(Saved entries)
▼

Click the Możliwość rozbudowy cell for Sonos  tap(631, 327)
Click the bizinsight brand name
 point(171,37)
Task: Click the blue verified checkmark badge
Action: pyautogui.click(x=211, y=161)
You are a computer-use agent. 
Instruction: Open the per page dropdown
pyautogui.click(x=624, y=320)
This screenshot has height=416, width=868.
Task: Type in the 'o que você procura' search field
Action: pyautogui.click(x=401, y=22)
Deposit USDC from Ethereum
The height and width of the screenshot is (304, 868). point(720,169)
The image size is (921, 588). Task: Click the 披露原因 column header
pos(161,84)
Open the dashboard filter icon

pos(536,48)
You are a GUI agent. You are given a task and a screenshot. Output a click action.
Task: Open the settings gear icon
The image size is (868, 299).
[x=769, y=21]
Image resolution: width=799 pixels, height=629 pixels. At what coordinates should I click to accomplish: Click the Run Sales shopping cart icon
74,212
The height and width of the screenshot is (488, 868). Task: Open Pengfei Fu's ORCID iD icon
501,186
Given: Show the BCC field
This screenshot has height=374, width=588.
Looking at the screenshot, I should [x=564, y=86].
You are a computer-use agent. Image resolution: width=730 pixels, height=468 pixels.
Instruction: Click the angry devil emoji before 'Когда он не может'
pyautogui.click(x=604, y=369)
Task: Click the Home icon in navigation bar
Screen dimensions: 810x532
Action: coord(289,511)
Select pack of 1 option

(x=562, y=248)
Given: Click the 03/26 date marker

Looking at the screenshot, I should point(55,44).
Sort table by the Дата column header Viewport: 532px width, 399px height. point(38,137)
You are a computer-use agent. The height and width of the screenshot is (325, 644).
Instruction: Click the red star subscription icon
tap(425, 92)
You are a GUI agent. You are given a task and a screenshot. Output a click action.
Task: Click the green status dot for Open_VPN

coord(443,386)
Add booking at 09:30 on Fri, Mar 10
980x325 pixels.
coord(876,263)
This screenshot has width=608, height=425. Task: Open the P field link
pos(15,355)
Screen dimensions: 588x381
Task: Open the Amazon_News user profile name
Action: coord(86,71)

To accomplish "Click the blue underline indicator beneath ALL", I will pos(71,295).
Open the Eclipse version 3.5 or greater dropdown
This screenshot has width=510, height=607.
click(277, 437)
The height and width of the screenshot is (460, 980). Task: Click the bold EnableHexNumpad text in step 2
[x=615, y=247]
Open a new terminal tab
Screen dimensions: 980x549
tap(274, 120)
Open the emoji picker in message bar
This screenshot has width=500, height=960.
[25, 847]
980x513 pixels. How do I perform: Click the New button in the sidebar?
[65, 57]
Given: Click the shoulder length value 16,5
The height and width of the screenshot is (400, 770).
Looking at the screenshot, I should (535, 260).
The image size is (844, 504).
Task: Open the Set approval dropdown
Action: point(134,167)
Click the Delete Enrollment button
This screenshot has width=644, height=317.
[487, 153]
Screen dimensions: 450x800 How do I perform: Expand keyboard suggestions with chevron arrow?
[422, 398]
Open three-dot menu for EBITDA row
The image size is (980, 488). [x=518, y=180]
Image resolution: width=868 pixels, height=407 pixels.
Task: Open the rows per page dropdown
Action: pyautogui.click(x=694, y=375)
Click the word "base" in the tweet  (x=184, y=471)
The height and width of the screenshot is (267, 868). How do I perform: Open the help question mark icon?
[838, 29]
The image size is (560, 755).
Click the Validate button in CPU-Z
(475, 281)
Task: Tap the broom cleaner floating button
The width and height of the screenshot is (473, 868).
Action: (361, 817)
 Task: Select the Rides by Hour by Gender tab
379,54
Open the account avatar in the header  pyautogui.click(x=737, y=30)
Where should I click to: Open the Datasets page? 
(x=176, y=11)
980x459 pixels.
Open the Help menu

▲

Would you output every entry exactly as it was written?

Click the Możliwość rozbudowy cell for Sonos  tap(631, 327)
Click the bizinsight brand name
 point(171,37)
Task: Click the blue verified checkmark badge
Action: pyautogui.click(x=211, y=161)
You are a computer-use agent. 
Instruction: Open the per page dropdown
pyautogui.click(x=624, y=320)
This screenshot has height=416, width=868.
Task: Type in the 'o que você procura' search field
Action: pyautogui.click(x=401, y=22)
Deposit USDC from Ethereum
The height and width of the screenshot is (304, 868). point(720,169)
The image size is (921, 588). Task: Click the 披露原因 column header
pos(161,84)
Open the dashboard filter icon

pos(536,48)
You are a GUI agent. You are given a task and a screenshot. Output a click action.
Task: Open the settings gear icon
The image size is (868, 299).
[x=769, y=21]
Image resolution: width=799 pixels, height=629 pixels. At what coordinates should I click to accomplish: Click the Run Sales shopping cart icon
74,212
The height and width of the screenshot is (488, 868). Task: Open Pengfei Fu's ORCID iD icon
501,186
Given: Show the BCC field
This screenshot has height=374, width=588.
Looking at the screenshot, I should [x=564, y=86].
You are a computer-use agent. Image resolution: width=730 pixels, height=468 pixels.
Instruction: Click the angry devil emoji before 'Когда он не может'
pyautogui.click(x=604, y=369)
Task: Click the Home icon in navigation bar
Screen dimensions: 810x532
Action: coord(289,511)
Select pack of 1 option

(x=562, y=248)
Given: Click the 03/26 date marker

Looking at the screenshot, I should point(55,44).
Sort table by the Дата column header Viewport: 532px width, 399px height. point(38,137)
You are a computer-use agent. The height and width of the screenshot is (325, 644).
Instruction: Click the red star subscription icon
tap(425, 92)
You are a GUI agent. You are given a task and a screenshot. Output a click action.
Task: Click the green status dot for Open_VPN

coord(443,386)
Add booking at 09:30 on Fri, Mar 10
980x325 pixels.
coord(876,263)
This screenshot has width=608, height=425. Task: Open the P field link
pos(15,355)
Screen dimensions: 588x381
Task: Open the Amazon_News user profile name
Action: coord(86,71)

To accomplish "Click the blue underline indicator beneath ALL", I will pos(71,295).
Open the Eclipse version 3.5 or greater dropdown
This screenshot has width=510, height=607.
click(277, 437)
The height and width of the screenshot is (460, 980). Task: Click the bold EnableHexNumpad text in step 2
[x=615, y=247]
Open a new terminal tab
Screen dimensions: 980x549
tap(274, 120)
Open the emoji picker in message bar
This screenshot has width=500, height=960.
[25, 847]
980x513 pixels. How do I perform: Click the New button in the sidebar?
[65, 57]
Given: Click the shoulder length value 16,5
The height and width of the screenshot is (400, 770).
Looking at the screenshot, I should (535, 260).
The image size is (844, 504).
Task: Open the Set approval dropdown
Action: point(134,167)
Click the Delete Enrollment button
This screenshot has width=644, height=317.
[487, 153]
Screen dimensions: 450x800 How do I perform: Expand keyboard suggestions with chevron arrow?
[422, 398]
Open three-dot menu for EBITDA row
The image size is (980, 488). [x=518, y=180]
Image resolution: width=868 pixels, height=407 pixels.
Task: Open the rows per page dropdown
Action: pyautogui.click(x=694, y=375)
Click the word "base" in the tweet  (x=184, y=471)
The height and width of the screenshot is (267, 868). How do I perform: Open the help question mark icon?
[838, 29]
The image size is (560, 755).
Click the Validate button in CPU-Z
(475, 281)
Task: Tap the broom cleaner floating button
The width and height of the screenshot is (473, 868).
Action: (361, 817)
 Task: Select the Rides by Hour by Gender tab
379,54
Open the account avatar in the header  pyautogui.click(x=737, y=30)
Where should I click to: Open the Datasets page? 
(x=176, y=11)
980x459 pixels.
Open the Help menu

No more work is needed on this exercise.